__Work item A__
In the essay on Malta's standing among expats, to what place did Malta slide in the poll after once ranking second?
__Work item B__
Write the next part of the essay on Malta's standing among expats, starting after its final sentence.

** Text under study follows **

I remember meeting a Scandinavian lady who would become a good friend of mine almost a decade ago. “Why Malta?” I had asked her in one of our first encounters. “Because we love the lifestyle, the beauty of the island, and the safety it offers,” she answered. She was one of the staunchest supporters of our country and would always do her best to be involved and give back to her chosen land and people.
A few years after our conversation, she was gone, no longer being able to cope with the mounting racism, the rampant construction, and the growing concern that the island she had once fallen in love with had changed beyond all recognition. At one of our last meetings, she told me: “You’re young, get out while you still can.”
It was those words that rang in my ears when I saw that Malta was rated one of the worst places to live by expats just five years after placing second in the same poll.
It takes a lot to slide down from second to 50th place, but then again whether locals would like to admit it or not, we have been through a lot, and well, have not exactly emerged shiny and unbattered at the other end, especially in the eyes of the international community. As is customary though, we seem to have taken all this within our stride and proceeded to dig our hole even further while whistling in the wind.

** End of Text under study **
** Record set follows **

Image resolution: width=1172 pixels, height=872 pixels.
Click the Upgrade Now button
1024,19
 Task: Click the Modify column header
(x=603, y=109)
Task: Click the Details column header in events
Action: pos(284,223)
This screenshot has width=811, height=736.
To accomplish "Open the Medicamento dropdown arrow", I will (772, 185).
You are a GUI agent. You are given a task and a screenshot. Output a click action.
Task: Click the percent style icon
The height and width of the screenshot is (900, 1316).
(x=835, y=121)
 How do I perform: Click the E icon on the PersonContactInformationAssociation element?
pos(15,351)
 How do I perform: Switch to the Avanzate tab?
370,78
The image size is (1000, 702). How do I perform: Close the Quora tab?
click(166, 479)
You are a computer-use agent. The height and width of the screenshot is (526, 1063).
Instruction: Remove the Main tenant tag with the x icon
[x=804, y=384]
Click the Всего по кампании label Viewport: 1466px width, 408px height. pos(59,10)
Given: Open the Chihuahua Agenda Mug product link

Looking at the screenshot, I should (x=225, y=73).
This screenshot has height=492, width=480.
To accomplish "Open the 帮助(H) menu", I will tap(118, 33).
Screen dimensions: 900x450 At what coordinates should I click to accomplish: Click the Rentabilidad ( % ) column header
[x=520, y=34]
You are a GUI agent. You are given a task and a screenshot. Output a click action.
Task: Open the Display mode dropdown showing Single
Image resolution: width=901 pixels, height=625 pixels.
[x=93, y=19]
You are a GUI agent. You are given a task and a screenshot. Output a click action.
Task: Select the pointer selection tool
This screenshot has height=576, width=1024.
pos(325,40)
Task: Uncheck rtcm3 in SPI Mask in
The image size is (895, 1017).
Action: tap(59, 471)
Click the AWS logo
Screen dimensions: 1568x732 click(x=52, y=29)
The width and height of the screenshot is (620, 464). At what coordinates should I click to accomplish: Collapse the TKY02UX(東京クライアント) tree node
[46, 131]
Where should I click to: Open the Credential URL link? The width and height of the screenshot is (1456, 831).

** End of Record set **

__Response box A__
50th place.

__Response box B__
Perhaps everyone should get out while they still can
Not happy to be the bridesmaid in a wedding that almost certainly will not be happening next election, Adrian Delia has yet again blessed us with his unwarranted opinion about the inevitable worker exodus that has swept the country.
I don’t know if people truly understand how they come across when they write certain things, but continuing to reinforce the ridiculous belief that foreigners are ungratefully deserting us for leaving a country that can no longer provide the economic safety they need in return for their often ill-paid work and taxes is a dangerous game to play in a country already overflowing with anti-immigrant rhetoric.
This from the same man who previously said that “low quality” foreigners should not be allowed into the country because they were taking our jobs.
The irony of this all is that during the pandemic itself, we had ministers saying that since charity begins at home, the moment that foreign workers lose their job, they should return to their country.
Can you imagine living here for years, paying your taxes, doing your best to give back, only to be told that your presence means less than nothing to the people in power? Couple this attitude with house and rental prices that no one, Maltese or foreign, can afford, general disrespect by many bosses and landlords, very contained salaries, the extortionate cost of living, and a monstrous construction industry that never sleeps, and even I want to go back to my country.
It takes a special kind of audacity to somehow believe that foreigners owe you when your track record with them has been less than stellar.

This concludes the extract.